■ **What to produce**: Locate "Expand the Breakdown dropdown" in the records below, then copy its line and every following line exactly, without the pictures.

■ ■ ■ ■ ■

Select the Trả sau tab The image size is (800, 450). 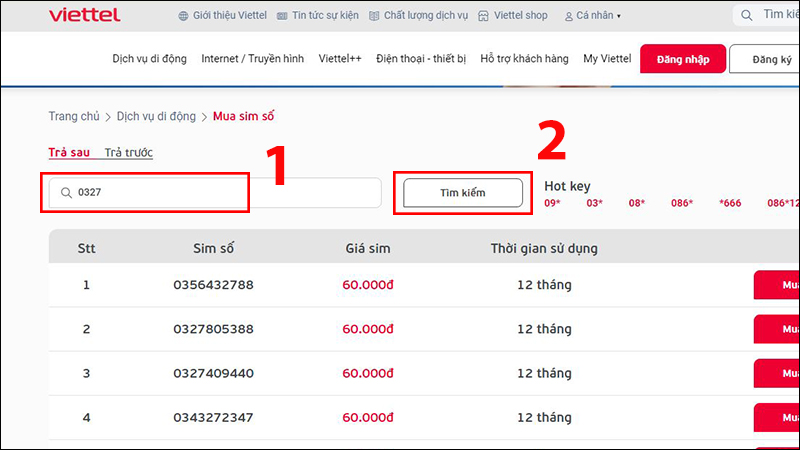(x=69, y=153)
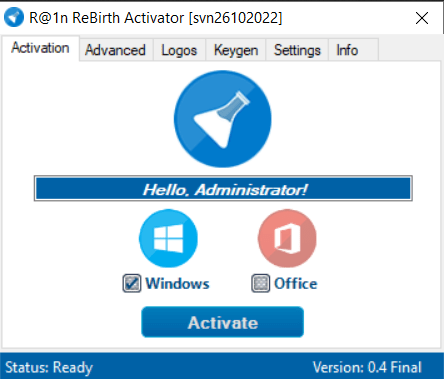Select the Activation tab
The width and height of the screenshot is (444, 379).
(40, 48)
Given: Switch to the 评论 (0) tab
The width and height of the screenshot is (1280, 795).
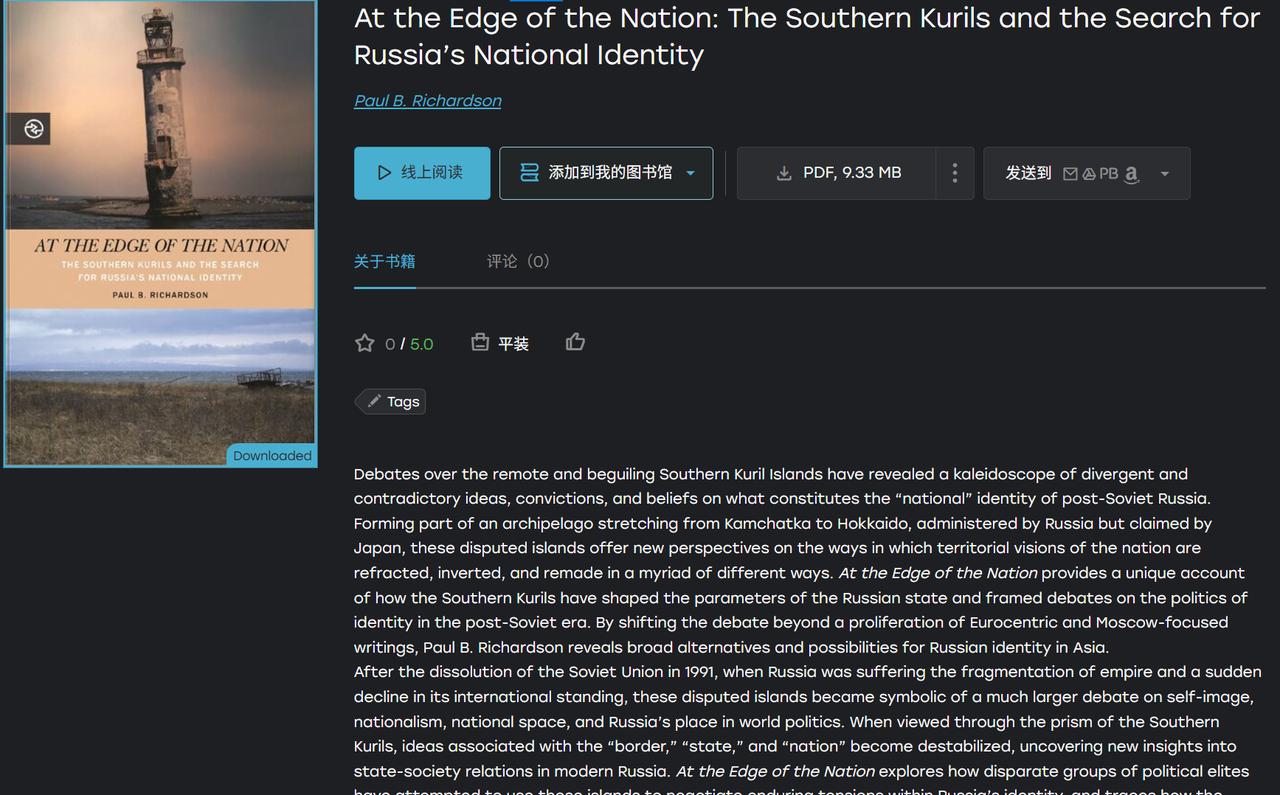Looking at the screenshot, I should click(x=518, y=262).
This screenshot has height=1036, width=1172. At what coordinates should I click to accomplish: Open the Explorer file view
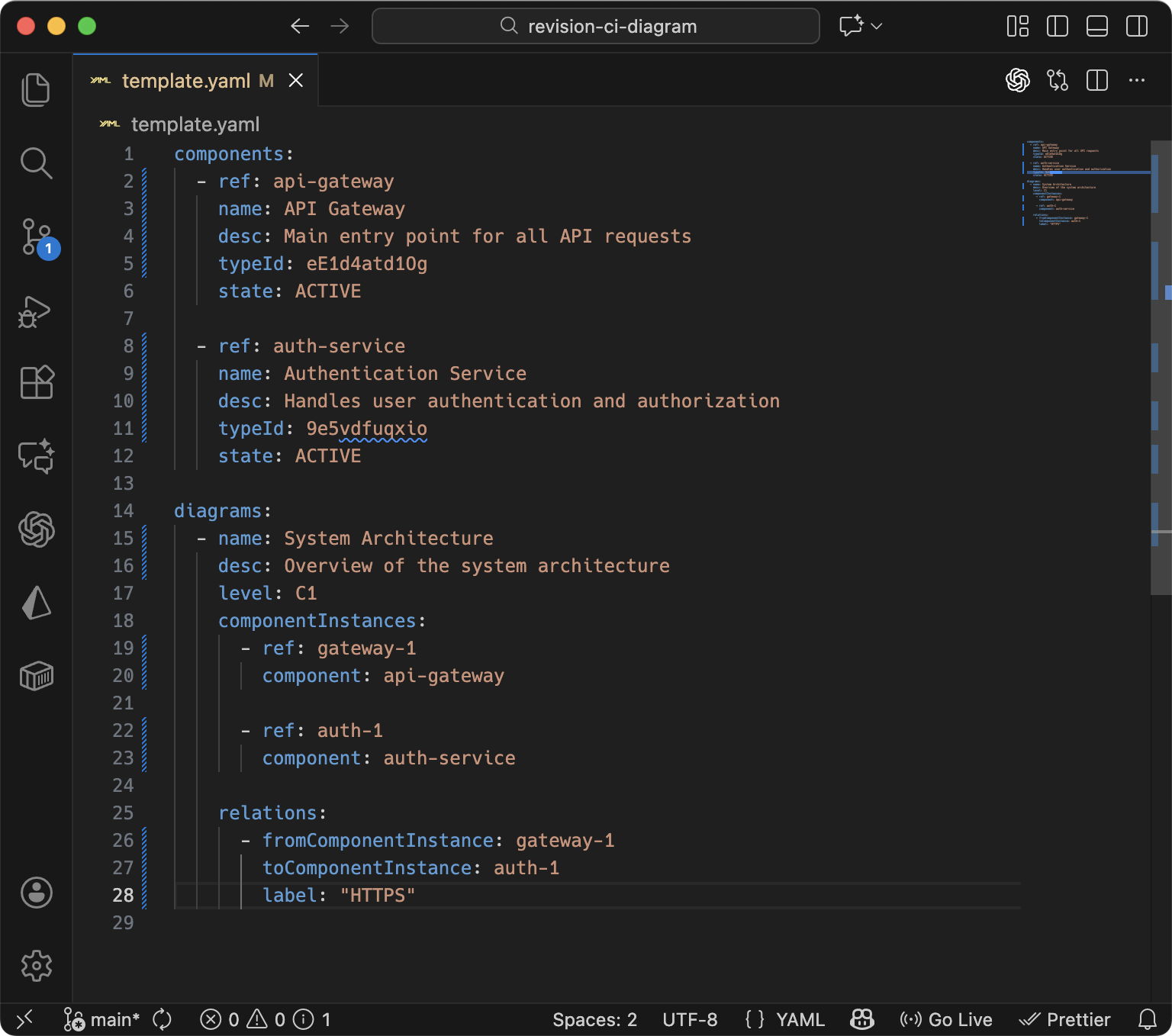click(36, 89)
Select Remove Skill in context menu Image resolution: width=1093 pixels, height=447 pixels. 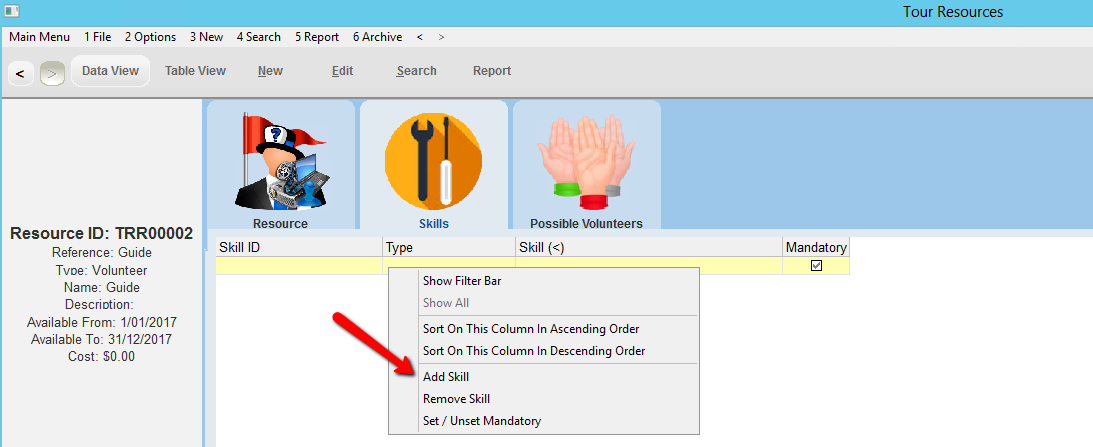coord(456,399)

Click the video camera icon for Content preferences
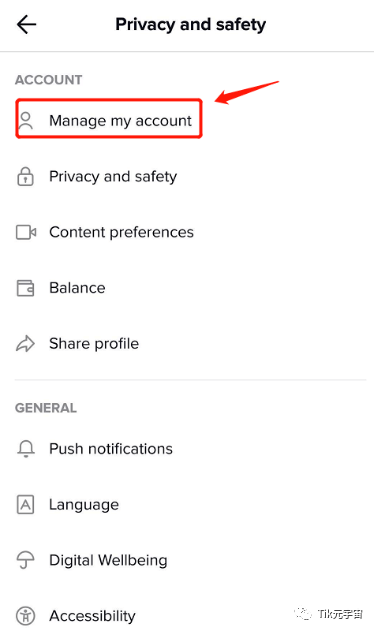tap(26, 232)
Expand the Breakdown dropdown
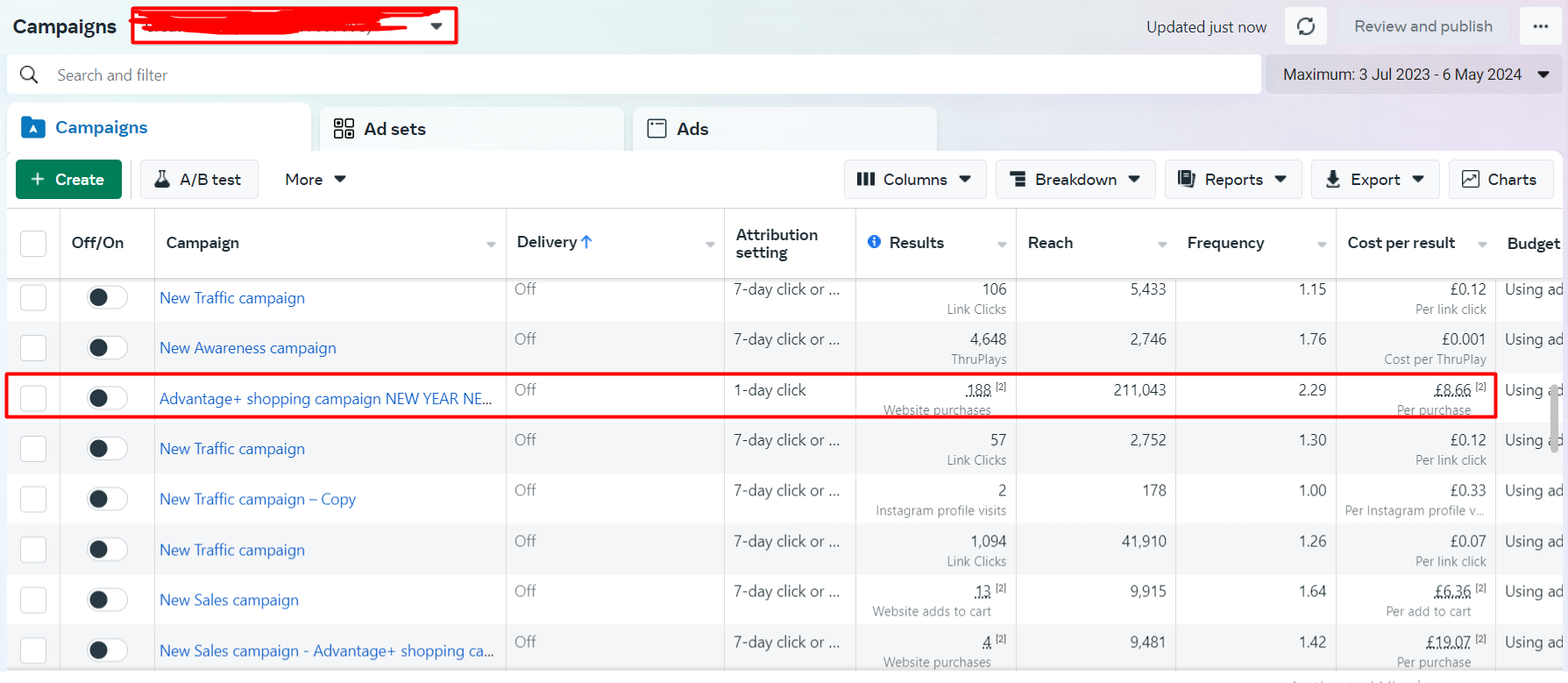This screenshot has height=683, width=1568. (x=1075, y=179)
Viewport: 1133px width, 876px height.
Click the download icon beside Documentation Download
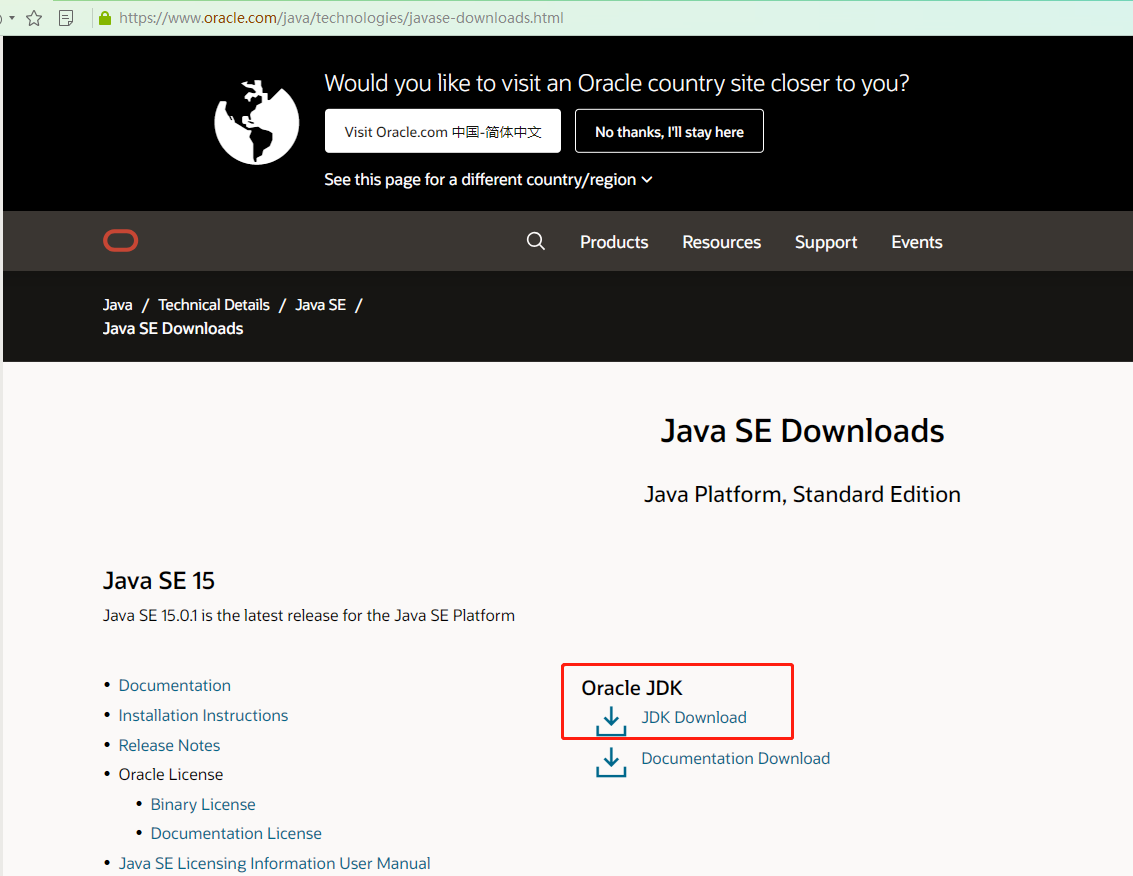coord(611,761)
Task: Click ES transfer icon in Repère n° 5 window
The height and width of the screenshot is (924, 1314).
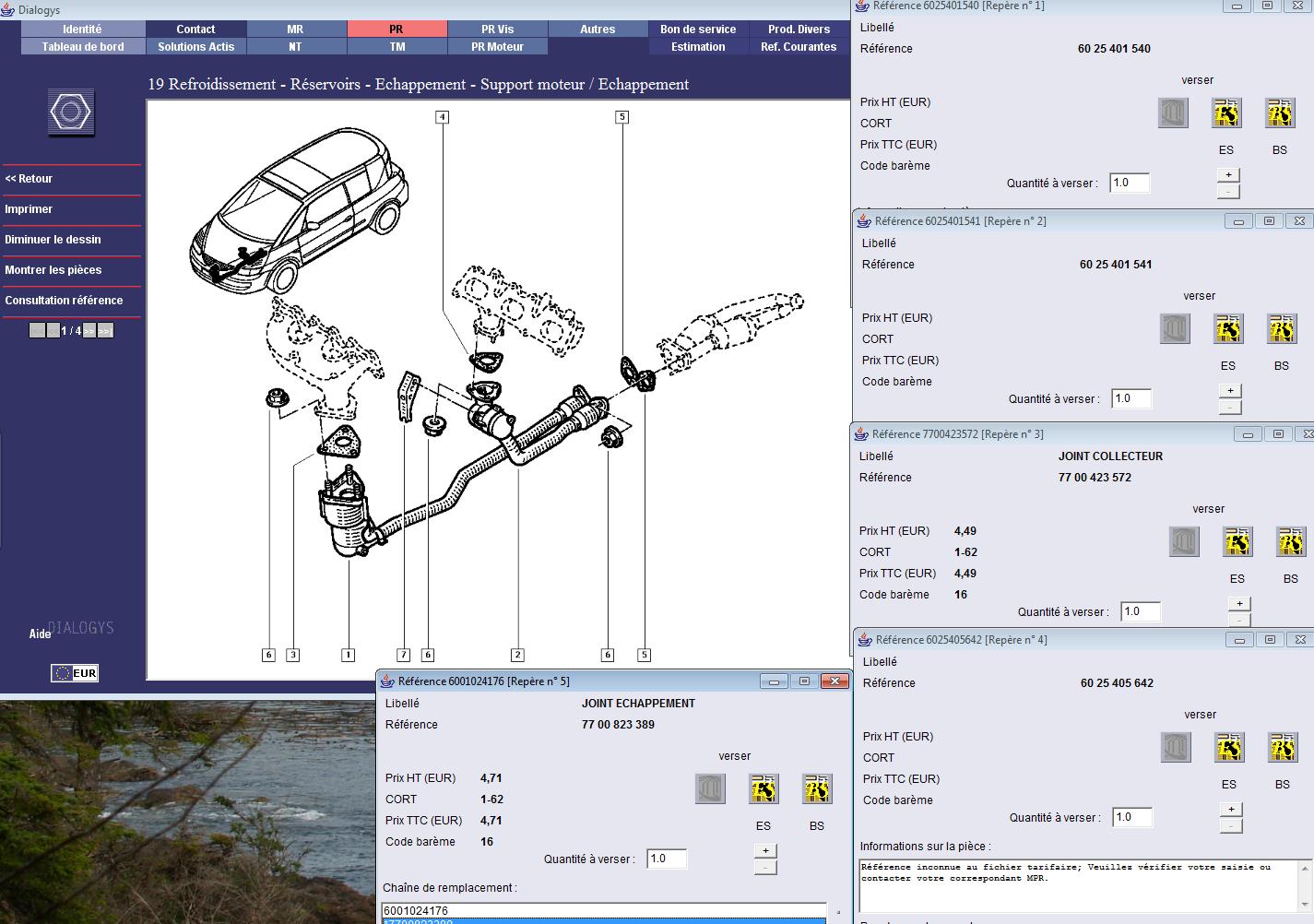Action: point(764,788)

■ ■ ■ ■ ■

■ **Worked solution**:
Expand the Breakdown dropdown
This screenshot has height=683, width=1568. (x=1075, y=179)
Viewport: 1133px width, 876px height.
Click the download icon beside Documentation Download
coord(611,761)
Task: Click ES transfer icon in Repère n° 5 window
The height and width of the screenshot is (924, 1314).
Action: point(764,788)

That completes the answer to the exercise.